Aim of the exercise: In the passage on Steve Harvey's dating advice, rewrite everything from "You may be getting" down to "DATE OLDER MEN.", changing "clown" to "joker".

# Source extract start

Steve Friggin Harvey... This dude has made a lot of money exploiting the fears of black women with so-so-advice.
I thought his book was a decent read when I skimmed through it the first time. He had a lot of true stuff in there. But remember what I wrote about Honesty yesterday in another entry? Honesty isn't honest unless its REAL. And Steve Harvey's advice is not REAL.

He proposes a 90-day waiting period before giving any new dude the draws. That SOUNDS like a good idea, especially if you don't have any waiting period at all. But if you really want to get married, you might really need to make a guy show you who he is (and vice versa) before you start doing things like getting attached through sex.

Can you really get to know a man in 90 days? 90 days ago was Halloween. Did you meet anyone at a Halloween party? Do you KNOW this ninja like that? NOPE.
You may be getting to know him, but you really, honestly, don't know shit about him. He could be married, have kids, live in another city... all sorts of stuff you don't find out when the "representatives" are talking to each other. Even if you've spent every single one of those 90 days together, you don't KNOW him. You know you like him. But you don't know him and he damn sure doesn't know you well enough to know if you're a woman he'd be willing to commit to. Sooooooo 90 days ain't enough.

Not if you want to be taken seriously at least.

Let's go to the advice he gave on the show. I'll skip his Captain-ass line about how old men didn't train new men to be men. *Spit*

This dude told these women...


Hold on I need to compose myself for this..


This clown told these women the answer to their problem is the DATE OLDER MEN.

If you're 34, an "older" man technically isn't 35 he's 40. So... let's look at that.

You mean to tell me that the best candidate for her to get at is the never-married guy who's 40?

The one who's been GETTING IT IN NONSTOP FOR 20 YEARS STRAIGHT and just recently decided he even wants kids.

Great advice. Send her to Guantanamo why don't you. At least there, she'll get food and water.

That's HORRIBLE advice. Absolutely horrible. I can't even express it in words. I'll be 30 really really soon. My salaries have gone up pretty decently since I finished college and got my MBA in 04. I have no real reason to not expect more increase, and I could also start my own thing and make REAL cash. By the time I get to be 40, I should be Balling Out of Control in ways unimaginable to me at the age of 18.

# Source extract end
# Information shown start

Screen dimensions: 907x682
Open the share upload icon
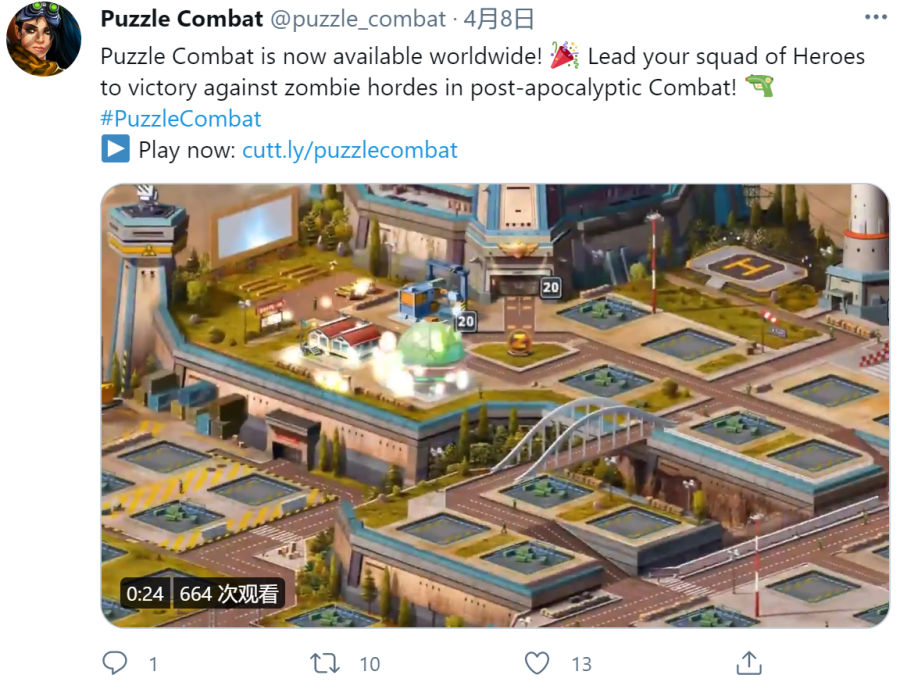click(x=749, y=663)
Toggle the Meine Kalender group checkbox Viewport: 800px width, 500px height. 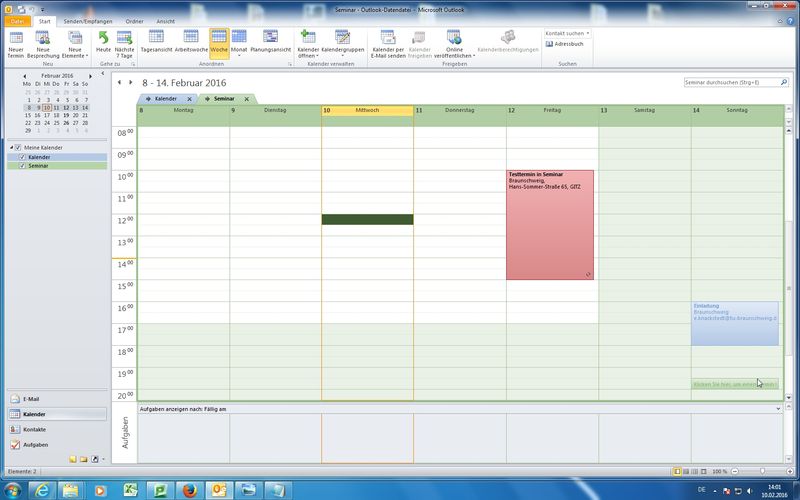point(18,147)
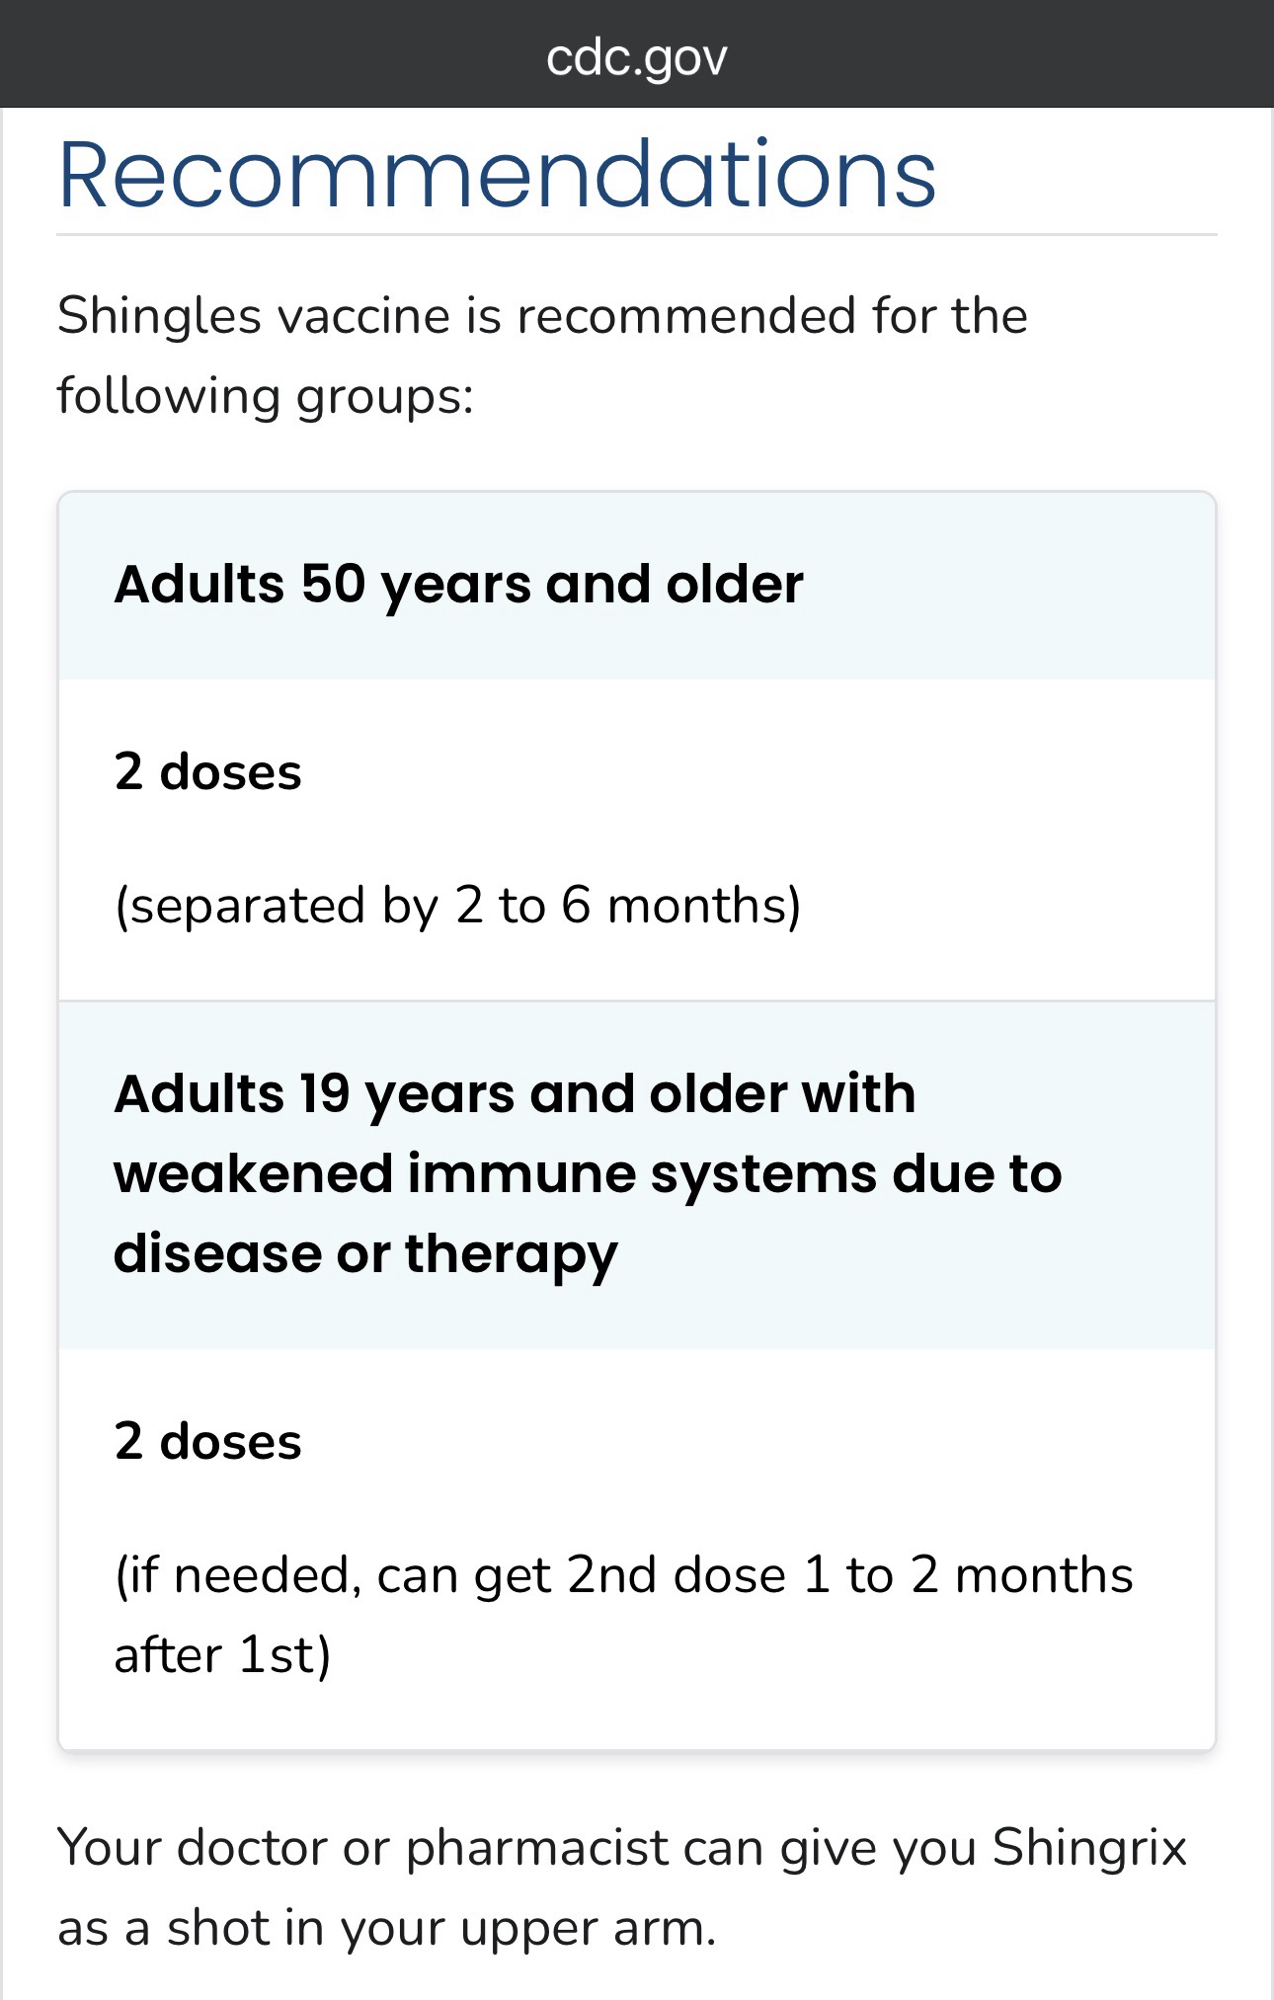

# Information shown end

Result of the exercise:
You may be getting to know him, but you really, honestly, don't know shit about him. He could be married, have kids, live in another city... all sorts of stuff you don't find out when the "representatives" are talking to each other. Even if you've spent every single one of those 90 days together, you don't KNOW him. You know you like him. But you don't know him and he damn sure doesn't know you well enough to know if you're a woman he'd be willing to commit to. Sooooooo 90 days ain't enough.

Not if you want to be taken seriously at least.

Let's go to the advice he gave on the show. I'll skip his Captain-ass line about how old men didn't train new men to be men. *Spit*

This dude told these women...


Hold on I need to compose myself for this..


This joker told these women the answer to their problem is the DATE OLDER MEN.